Loser, Then Winner: Mame Biram Diouf
Stoke City manager Mark Hughes handed a start to Mame Biram Diouf ahead of Jon Walters, presumably with the assumption that Diouf would be give Chelsea's back line problems with his pace.
For much of his 86 minutes on the pitch, however, Diouf was a disappointment.
In the 21st minute, Ibrahim Afellay picked out the Senegalese forward with a cross from the left, but Diouf lifted the ball over the bar. It was a big miss, but he wasn't finished.
Fifteen minutes later, Xherdan Shaqiri ran onto a pass on the right and crossed for Diouf, who bounced a poor attempt wide of the target despite being unmarked.

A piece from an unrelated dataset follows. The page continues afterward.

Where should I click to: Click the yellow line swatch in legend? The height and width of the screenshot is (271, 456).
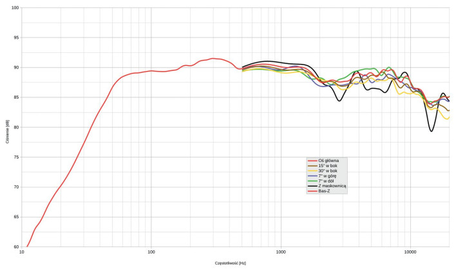[312, 171]
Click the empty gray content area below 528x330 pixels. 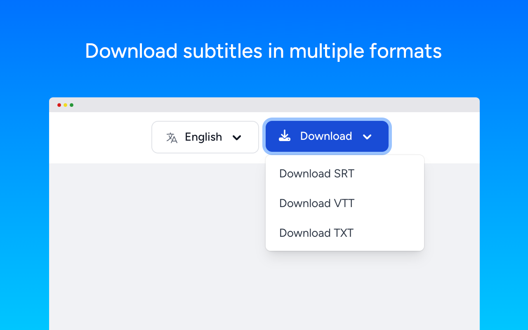pos(157,248)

Diouf was then mostly quiet until the 85th minute, when he popped up with the equalizer. The goal meant he had a positive contribution on the day, but Diouf will know he could have done better.
Winner: Giannelli Imbula
Midfielder Giannelli Imbula was outstanding for Stoke. In an impressive 90 minutes for the visitors, the 23-year-old Frenchman showed composure on the ball, moved well without possession, positioned himself well and passed steadily all over the pitch.
Late in the second half, he won possession from Willian and started the sequence that led to Stoke's equalizer. In stoppage time, he powered down the left and reached the byline, before pulling back for Bojan. The latter was unable to score, but the move showcased Imbula's remarkable strength and stamina.
I'm not the first to say it, but signing Imbula in the winter window was excellent business by Stoke.
Loser: Loic Remy
With Diego Costa injured and unavailable, Saturday's match should have been a big opportunity for Loic Remy. Instead, the Frenchman started on the bench for Chelsea as Bertrand Traore started.
Remy made it onto the pitch in the second half, but he was simply ineffective. Hiddink has apparently moved Remy further down the pecking order, and Saturday's turn of events won't do anything to reverse that.
Winner and Loser: Thibaut Courtois
Thibaut Courtois is a top-class goalkeeper, but he'll probably be upset with himself after Stoke's goal. With a cross flying into his box in the 85th minute, the Belgian was only able to parry the ball to Mame Biram Diouf, who headed in the tying goal.
A keeper of Courtois' abilities should have got more on that clearance. That said, he was very good until that point in the match.
In the 19th minute, he made a fine save to deny Ibrahim Afellay, and in the 59th minute, he stopped Xherdan Shaqiri's powerful drive from the edge of the box. In addition, Courtois commanded his box well—at least besides the goal sequence.
Then, in stoppage time, he made one more save on Bojan to preserve the result.
Overall, Courtois' contribution was positive. But he'll have some regrets about the manner in which he gave up the goal.